→ 提示された文章:

経理担当者は毎月行う業務として、仕入先や購入先への支払いを円滑にするため、資金の確保や振込手配などが必要となります。この業務も会社の信頼問題になるため、重要な業務です。
また、決算月になると「棚卸作業」「減価償却費の計上」「引当金や貸倒金の計上」などの決算仕訳を行い「年次決算書」を作成します。その後決算書は、株主総会で株主の承認を得たのち、税務申告や金融機関へ融資の申請などに使われます。

プロセス②業務配分をデザインしましょう

煩雑で業務範囲が多岐にわたる経理業務をアウトソーシングすることで、得られるメリット・デメリットの確認と、どこまでアウトソーシングするのが適切か考察しましょう。

丸ごとアウトソーシングした場合のメリット

委託業者では、経理の専門知識を持ったスタッフが、スピーディかつクオリティの高い一貫性のあるノウハウで経理処理を行います。経理担当者の負担が減り、その分コア業務に専念できるので、経理業務全般の効率化が期待できるでしょう。
経理担当者の入れ替わりにより、新たな専門知識を持った人材確保と育成にかかるコストや引継ぎといった手間や時間を減らすことも可能です。
また、ブラックボックス化や属人化しやすい経理業務を、会社の中と外からの目で監視するので、不正経理の防止にも役立ちます。

丸ごとアウトソーシングした場合のデメリット

委託業者はスケジュールに沿った業務を行うため、いざというときに対応が困難になるケースがあります。また、アウトソーシングにより社内の人間が経理業務から離れるため、社内に業務のノウハウが蓄積されないというリスクも発生します。またアウトソーシングでは、オンライン上で情報共有が行われるため、情報漏洩のリスクと常に背中合わせなのも事実です。
各社セキュリティ対策を行っていますが万全ではありません。経理の専門家をおいている委託業者では、専門性が高い代わりにコストも高い可能性があるでしょう。

どこまでアウトソーシングするのが適切か?

経理アウトソーシングを選択するとメリットも多い反面、見過ごせないデメリットもたくさんあります。しかし、アウトソーシングするとしても、すべてを委託する必要はありません。一部を内製化することで、丸ごとアウトソーシングした場合のデメリットを軽減できます。
また、社内で業務の打合せをスムーズかつタイムリーに行うことができるので、さまざまな変更や修正に合わせ、スピーディに応えることが可能となります。その他にも、アウトソーシングでは社内に残らない、専門知識やノウハウを自社に蓄積することも可能です。人材育成の観点からみても、従業員同士が指導する側される側となり、社内のコミュニケーションもとりやすくなります。

プロセス③コストパフォーマンスを正しく算出する

正確なコストパフォーマンスを知ることは、アウトソーシングを委託するか内製化するかを検討するときに大変重要なポイントです。適正なコストとは何かを確認しましょう。

→ 取り組む課題:
**a.** 経理アウトソーシングについての文章を読んで、次の問いに答えてください。
(i) 年次決算書は、株主総会で株主の承認を得たのち、何に使われますか?
(ii) 丸ごとアウトソーシングした場合、不正経理の防止に役立つのはなぜですか?
(iii) アウトソーシングでは、情報共有はどこで行われますか?
**b.** 経理アウトソーシングについての文章の最後の一文に続けて、その先を書き進めてください。

→ 抜粋データ:
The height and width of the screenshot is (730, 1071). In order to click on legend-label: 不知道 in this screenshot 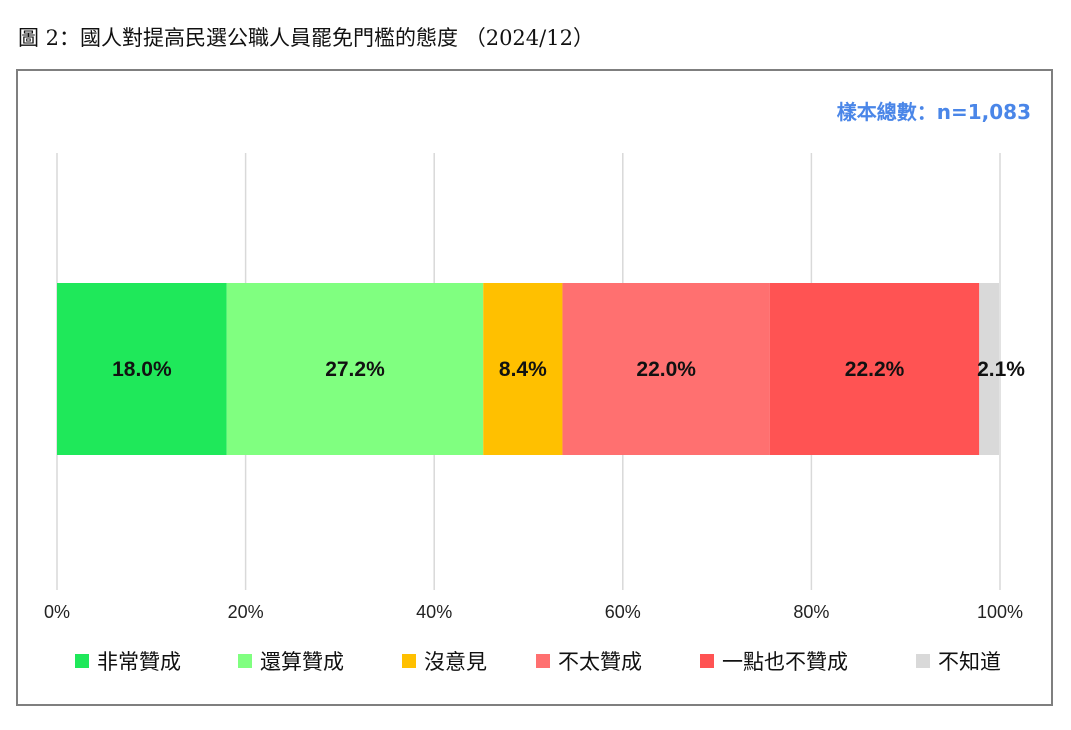, I will do `click(970, 662)`.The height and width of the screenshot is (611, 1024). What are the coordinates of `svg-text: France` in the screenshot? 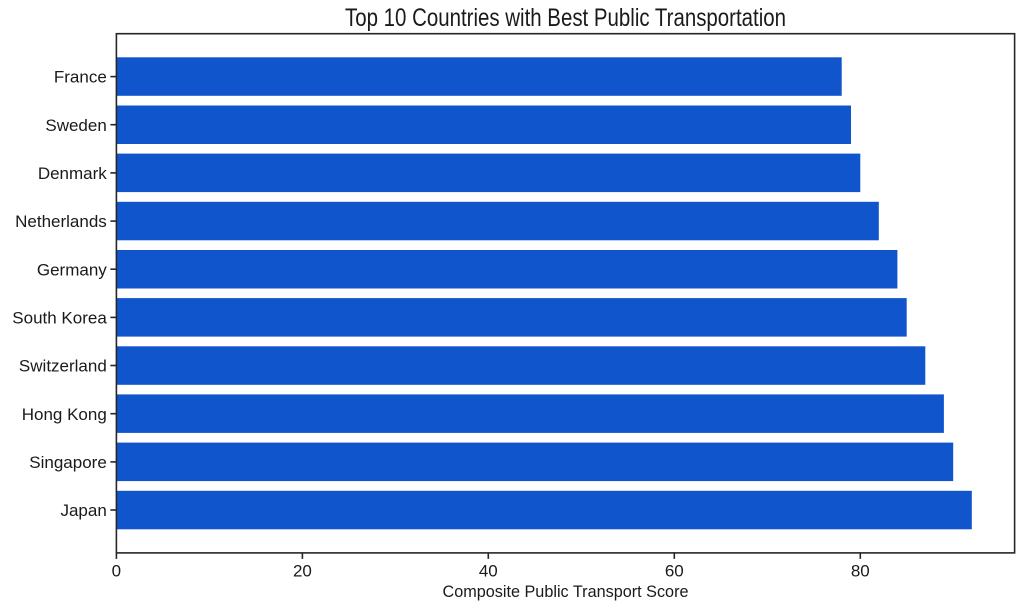 It's located at (80, 78).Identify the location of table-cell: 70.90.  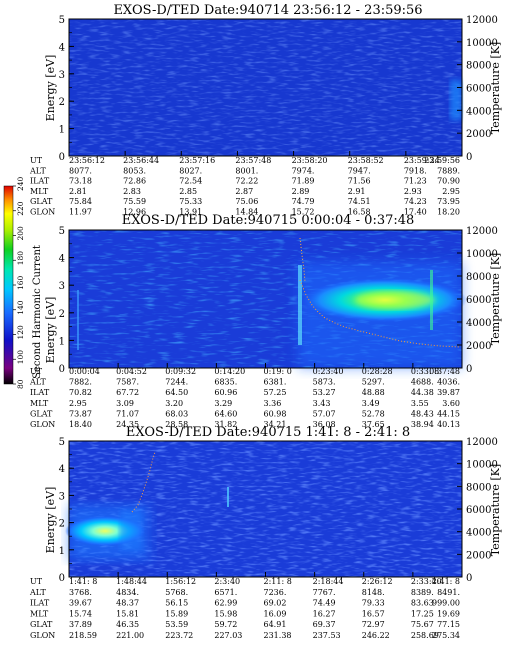
(448, 182).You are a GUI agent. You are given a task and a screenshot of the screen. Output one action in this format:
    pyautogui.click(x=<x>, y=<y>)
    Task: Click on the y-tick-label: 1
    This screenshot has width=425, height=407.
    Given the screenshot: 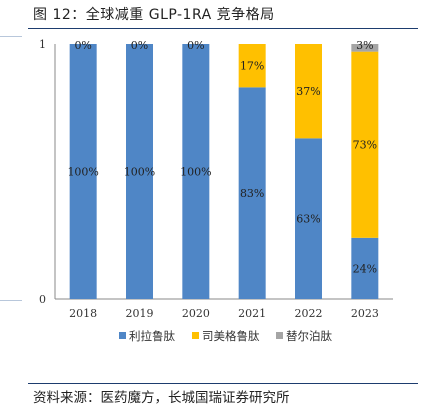 What is the action you would take?
    pyautogui.click(x=42, y=44)
     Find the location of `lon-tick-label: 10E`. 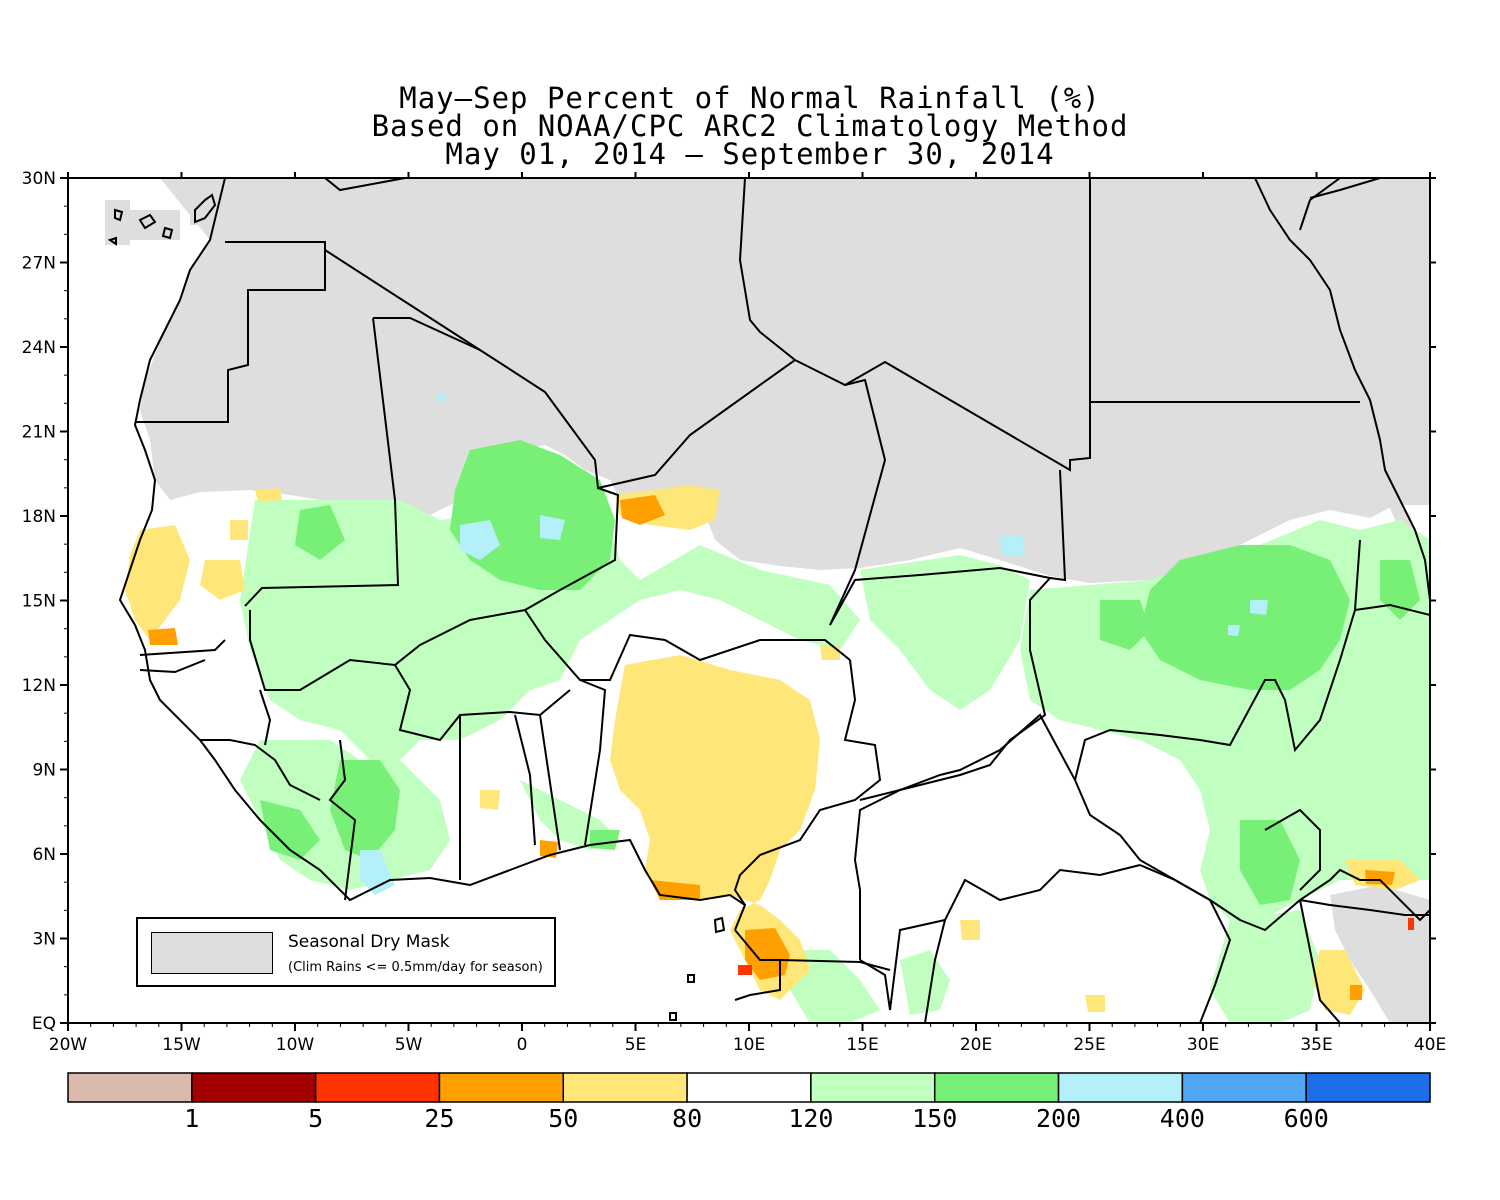

lon-tick-label: 10E is located at coordinates (749, 1045).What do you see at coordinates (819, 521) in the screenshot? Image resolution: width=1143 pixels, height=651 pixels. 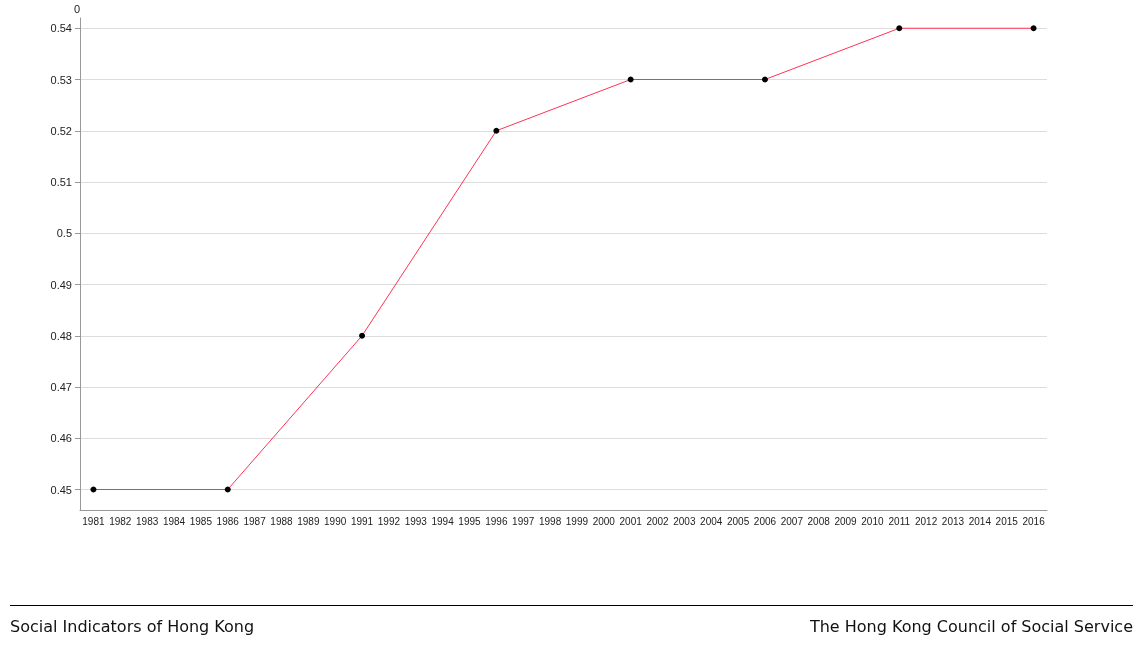 I see `x-tick-label: 2008` at bounding box center [819, 521].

→ 課題への回答:
**a.**
(i) 税務申告や金融機関への融資の申請などに使われます。
(ii) ブラックボックス化や属人化しやすい経理業務を、会社の中と外からの目で監視するからです。
(iii) オンライン上で行われます。

**b.**
アウトソーシングの委託費用と内製化にした際の人件費を比較する

内製化することによって発生する人件費は、給与や賞与だけでなく、実際にはマネジメントコストやOA化するための設備や備品などの費用、オフィスの賃料なども人件費として含んで考えることが必要です。また、1人の社員が複数の業務を担う「マルチタスク」の場合、業務を抱え過ぎて効率が悪くなり、結果として時間コストが超過してしまう可能性も否定できません。
人件費という軸で費用対効果を考えるならば、こうした目に見えない経費も含めた「総人件費」として含めて比較する必要があります。
コストを計算するにあたり、内製化した際の人件費は、社員数が減らない限り固定化しますし、人材の育成費用なども発生します。それらの経費を含めて、アウトソーシングするか内製化するかの判断が必要となるでしょう。

業務委託の継続性を判断材料にいれる

委託したい業務が、どのくらいの期間続くかによっても、アウトソーシングが良いか内製化が適しているか変わってきます。継続的に決まった業務範囲を何年も委託を続けると、コストが積みあがってかかることになります。こういう場合は内製化を検討し、自社で人材を育成し安定的な業務を行う方がコストがかからず済むでしょう。
委託したい期間が短ければ、その間だけアウトソーシングすればよいので、コストも多くはかかりません。そのため、自社に与える影響は小さくなります。長期間に及ぶ業務の場合は、ノウハウの蓄積への影響や、その業務にかかわる人員や時間とアウトソーシングへの委託費用を合わせて比較判断することが必要です。

アウトソーシングと内製化のどちらを選ぶか

どちらを選択するのが良いかの判断基準は、自社が今後どのように事業を展開していきたいのか、はっきりとした目的を持つことが重要です。コア業務が疎かにならず、任せる人材のキャパシティの範囲内に収まっている時は「内製化」を選びます。
コア業務が圧迫されている中で品質を保ちながら外部のリソースを有効活用したい時や、総合的な費用対効果の観点から自社の業務を効率化させたい時は、経理の一部もしくは、丸ごとアウトソーシング化することを選択するべきでしょう。

委託先の選び方

経理のアウトソーシングを決めたら、導入後のステップを具体化し、自社の目的を達成できる提案をしてくれる委託業者を選びましょう。
アウトソーシングを成功させるため、企業側の求めるニーズ以上のクオリティに応える委託先を見つける基準を説明します。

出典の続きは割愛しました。